WHAT IS REQUIRED: Which lines run from the line with "This screenshot has height=1502, width=750." through the line with "has height=400, width=808." in the entries below? Print them exactly, both ends included, and nothing more.

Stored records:
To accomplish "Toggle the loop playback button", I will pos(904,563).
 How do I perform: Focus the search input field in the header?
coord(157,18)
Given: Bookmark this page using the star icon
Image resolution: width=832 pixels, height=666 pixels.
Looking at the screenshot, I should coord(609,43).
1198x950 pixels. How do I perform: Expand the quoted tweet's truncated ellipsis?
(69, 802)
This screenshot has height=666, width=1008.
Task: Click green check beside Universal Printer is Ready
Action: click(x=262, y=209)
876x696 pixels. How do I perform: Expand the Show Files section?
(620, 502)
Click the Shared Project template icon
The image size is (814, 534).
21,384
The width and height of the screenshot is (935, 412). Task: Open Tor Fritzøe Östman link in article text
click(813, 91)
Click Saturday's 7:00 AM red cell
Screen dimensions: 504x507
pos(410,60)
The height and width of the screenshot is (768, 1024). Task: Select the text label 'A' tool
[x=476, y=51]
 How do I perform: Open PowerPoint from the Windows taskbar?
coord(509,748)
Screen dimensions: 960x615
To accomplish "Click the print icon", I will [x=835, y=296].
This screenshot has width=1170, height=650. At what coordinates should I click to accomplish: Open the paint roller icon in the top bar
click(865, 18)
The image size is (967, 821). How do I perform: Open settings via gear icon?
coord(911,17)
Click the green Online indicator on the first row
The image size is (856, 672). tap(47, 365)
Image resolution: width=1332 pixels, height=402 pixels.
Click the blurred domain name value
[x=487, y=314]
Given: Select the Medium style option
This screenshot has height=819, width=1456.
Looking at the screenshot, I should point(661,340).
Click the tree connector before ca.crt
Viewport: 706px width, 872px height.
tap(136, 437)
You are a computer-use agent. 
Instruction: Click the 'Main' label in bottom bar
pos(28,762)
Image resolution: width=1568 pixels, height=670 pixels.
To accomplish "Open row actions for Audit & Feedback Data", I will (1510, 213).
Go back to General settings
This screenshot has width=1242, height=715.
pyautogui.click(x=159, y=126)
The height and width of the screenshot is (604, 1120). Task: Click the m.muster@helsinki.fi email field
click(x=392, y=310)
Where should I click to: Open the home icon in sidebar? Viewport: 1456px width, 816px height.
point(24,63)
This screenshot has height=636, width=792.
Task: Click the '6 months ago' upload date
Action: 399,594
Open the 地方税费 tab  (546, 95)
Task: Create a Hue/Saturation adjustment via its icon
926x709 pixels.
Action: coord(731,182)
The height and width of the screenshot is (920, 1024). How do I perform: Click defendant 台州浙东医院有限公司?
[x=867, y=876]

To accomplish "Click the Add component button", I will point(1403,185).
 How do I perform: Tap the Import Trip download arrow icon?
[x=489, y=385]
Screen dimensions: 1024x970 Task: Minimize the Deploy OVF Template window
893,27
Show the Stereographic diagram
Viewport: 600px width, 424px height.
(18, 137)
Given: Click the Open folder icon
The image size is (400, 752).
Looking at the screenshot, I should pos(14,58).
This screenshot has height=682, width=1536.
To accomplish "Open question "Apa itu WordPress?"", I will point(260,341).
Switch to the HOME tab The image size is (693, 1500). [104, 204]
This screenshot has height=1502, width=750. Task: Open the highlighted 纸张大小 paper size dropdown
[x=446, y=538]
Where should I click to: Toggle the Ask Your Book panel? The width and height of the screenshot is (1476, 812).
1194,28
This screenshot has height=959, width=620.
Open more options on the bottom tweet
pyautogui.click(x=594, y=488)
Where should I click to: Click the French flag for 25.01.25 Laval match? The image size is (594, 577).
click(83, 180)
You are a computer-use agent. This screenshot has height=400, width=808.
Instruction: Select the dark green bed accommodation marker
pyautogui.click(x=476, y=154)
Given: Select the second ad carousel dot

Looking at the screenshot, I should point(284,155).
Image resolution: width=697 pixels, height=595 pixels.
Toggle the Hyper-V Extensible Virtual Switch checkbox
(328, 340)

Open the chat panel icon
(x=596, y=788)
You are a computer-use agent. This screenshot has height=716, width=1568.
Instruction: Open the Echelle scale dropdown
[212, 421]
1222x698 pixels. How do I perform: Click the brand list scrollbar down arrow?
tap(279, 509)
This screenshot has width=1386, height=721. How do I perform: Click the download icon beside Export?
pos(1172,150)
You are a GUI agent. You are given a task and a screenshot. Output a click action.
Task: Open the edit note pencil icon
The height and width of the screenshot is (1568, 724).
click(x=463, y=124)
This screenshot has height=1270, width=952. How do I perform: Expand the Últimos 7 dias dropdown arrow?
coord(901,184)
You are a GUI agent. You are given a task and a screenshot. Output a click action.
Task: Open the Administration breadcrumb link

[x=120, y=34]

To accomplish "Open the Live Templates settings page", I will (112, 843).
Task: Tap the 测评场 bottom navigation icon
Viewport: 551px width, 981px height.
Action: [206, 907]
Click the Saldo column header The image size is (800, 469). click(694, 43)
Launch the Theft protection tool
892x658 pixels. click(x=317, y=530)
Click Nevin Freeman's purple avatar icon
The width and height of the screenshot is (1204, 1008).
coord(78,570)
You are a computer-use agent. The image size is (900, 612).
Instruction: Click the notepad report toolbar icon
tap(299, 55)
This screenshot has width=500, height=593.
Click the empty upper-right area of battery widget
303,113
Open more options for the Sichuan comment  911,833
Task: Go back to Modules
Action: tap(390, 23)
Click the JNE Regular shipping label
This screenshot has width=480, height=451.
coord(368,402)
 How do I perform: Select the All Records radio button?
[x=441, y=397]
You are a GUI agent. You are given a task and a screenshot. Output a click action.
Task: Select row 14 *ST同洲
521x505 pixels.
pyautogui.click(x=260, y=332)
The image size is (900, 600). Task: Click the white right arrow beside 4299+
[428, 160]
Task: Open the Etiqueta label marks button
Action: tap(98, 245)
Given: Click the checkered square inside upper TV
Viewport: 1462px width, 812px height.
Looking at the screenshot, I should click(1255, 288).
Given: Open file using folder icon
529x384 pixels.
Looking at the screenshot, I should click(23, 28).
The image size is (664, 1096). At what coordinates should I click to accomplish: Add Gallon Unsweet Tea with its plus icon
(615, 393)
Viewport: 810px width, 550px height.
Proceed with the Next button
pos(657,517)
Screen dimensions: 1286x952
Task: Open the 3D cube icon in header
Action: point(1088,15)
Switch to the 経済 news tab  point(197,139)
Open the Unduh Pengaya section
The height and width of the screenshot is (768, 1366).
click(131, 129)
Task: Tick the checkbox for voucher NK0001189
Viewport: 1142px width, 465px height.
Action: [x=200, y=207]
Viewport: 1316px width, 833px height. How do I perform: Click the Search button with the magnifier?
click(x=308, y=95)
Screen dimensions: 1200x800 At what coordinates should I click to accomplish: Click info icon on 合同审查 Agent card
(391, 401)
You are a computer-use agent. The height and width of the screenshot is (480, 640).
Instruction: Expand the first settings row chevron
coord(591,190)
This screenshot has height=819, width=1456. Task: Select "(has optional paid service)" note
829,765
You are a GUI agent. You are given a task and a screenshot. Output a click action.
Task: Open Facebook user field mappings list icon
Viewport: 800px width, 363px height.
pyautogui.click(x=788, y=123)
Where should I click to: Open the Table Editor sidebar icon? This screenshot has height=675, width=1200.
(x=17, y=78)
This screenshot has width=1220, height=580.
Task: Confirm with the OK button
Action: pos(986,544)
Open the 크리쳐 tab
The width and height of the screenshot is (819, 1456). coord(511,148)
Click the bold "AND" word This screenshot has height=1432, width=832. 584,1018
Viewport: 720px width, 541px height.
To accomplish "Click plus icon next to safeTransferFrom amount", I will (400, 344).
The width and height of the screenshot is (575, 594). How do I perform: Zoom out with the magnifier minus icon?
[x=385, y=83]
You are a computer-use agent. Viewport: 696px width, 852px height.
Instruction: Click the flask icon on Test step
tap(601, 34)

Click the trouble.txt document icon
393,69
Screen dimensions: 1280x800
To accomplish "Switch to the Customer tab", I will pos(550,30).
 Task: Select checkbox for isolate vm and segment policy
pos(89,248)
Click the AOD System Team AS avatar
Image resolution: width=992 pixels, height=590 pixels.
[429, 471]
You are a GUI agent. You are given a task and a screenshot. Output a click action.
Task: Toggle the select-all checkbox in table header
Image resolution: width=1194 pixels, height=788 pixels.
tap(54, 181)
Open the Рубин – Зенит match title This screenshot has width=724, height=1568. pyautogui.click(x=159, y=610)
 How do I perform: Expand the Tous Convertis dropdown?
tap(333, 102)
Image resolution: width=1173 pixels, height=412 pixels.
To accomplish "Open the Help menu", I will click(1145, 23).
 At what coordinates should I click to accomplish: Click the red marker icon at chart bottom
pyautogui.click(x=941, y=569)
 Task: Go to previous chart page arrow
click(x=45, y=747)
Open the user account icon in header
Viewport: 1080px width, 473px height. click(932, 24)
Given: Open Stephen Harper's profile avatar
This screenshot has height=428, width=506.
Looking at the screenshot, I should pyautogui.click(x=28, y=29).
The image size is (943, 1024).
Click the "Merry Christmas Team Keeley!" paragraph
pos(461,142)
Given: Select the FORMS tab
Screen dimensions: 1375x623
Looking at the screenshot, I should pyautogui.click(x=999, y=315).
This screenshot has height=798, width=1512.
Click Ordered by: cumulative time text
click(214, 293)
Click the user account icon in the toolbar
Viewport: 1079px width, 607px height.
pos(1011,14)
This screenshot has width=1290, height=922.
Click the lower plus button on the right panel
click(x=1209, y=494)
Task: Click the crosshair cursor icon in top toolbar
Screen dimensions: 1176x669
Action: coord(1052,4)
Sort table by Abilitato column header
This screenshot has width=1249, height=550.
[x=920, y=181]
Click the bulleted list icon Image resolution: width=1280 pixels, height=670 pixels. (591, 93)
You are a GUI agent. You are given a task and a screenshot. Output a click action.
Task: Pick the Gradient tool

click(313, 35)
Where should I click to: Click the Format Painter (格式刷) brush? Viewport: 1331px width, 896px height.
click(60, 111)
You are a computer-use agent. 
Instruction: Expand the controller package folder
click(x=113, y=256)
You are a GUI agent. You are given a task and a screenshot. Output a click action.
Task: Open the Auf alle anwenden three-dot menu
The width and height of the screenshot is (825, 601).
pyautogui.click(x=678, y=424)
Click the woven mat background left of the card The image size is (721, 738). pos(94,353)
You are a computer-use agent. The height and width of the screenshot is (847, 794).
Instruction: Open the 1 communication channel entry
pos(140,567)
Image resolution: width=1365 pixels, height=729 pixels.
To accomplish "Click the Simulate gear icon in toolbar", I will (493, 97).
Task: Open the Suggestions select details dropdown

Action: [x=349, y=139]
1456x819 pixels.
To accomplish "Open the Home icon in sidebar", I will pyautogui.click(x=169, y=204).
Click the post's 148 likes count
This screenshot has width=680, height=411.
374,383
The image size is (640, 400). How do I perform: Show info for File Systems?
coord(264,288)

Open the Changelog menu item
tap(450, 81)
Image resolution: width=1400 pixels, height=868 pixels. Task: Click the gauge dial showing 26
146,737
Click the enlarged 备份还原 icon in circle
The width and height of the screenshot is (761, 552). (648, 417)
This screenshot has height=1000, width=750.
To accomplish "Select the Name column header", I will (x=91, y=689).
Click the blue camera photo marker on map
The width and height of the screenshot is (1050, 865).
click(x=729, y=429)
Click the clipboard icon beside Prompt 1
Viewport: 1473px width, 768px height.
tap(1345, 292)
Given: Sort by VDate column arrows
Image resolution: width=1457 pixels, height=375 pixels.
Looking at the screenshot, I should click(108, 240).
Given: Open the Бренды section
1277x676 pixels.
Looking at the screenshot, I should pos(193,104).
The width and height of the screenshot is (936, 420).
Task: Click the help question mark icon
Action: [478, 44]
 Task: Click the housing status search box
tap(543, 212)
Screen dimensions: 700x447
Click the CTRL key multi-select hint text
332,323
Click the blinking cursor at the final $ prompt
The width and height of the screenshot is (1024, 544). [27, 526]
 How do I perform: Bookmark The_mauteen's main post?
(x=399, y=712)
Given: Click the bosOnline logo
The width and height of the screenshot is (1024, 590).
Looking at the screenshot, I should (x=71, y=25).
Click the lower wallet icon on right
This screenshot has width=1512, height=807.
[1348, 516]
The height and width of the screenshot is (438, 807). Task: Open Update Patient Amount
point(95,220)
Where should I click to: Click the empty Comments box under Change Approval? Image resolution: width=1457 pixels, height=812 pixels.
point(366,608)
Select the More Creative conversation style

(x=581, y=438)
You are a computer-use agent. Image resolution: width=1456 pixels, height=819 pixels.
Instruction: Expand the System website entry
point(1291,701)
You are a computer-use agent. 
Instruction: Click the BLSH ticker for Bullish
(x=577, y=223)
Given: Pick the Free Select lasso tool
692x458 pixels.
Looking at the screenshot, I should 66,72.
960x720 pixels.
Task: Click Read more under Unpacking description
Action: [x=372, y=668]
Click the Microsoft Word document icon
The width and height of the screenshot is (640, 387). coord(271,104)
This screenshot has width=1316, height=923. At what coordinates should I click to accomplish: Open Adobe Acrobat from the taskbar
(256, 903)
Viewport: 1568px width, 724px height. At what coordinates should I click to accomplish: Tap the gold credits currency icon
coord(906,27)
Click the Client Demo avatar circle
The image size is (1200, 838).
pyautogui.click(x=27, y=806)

RESPONSE AREA:
This screenshot has height=1502, width=750. Task: Open the highlighted 纸张大小 paper size dropdown
[x=446, y=538]
Where should I click to: Toggle the Ask Your Book panel? The width and height of the screenshot is (1476, 812).
1194,28
This screenshot has height=959, width=620.
Open more options on the bottom tweet
pyautogui.click(x=594, y=488)
Where should I click to: Click the French flag for 25.01.25 Laval match? The image size is (594, 577).
click(83, 180)
You are a computer-use agent. This screenshot has height=400, width=808.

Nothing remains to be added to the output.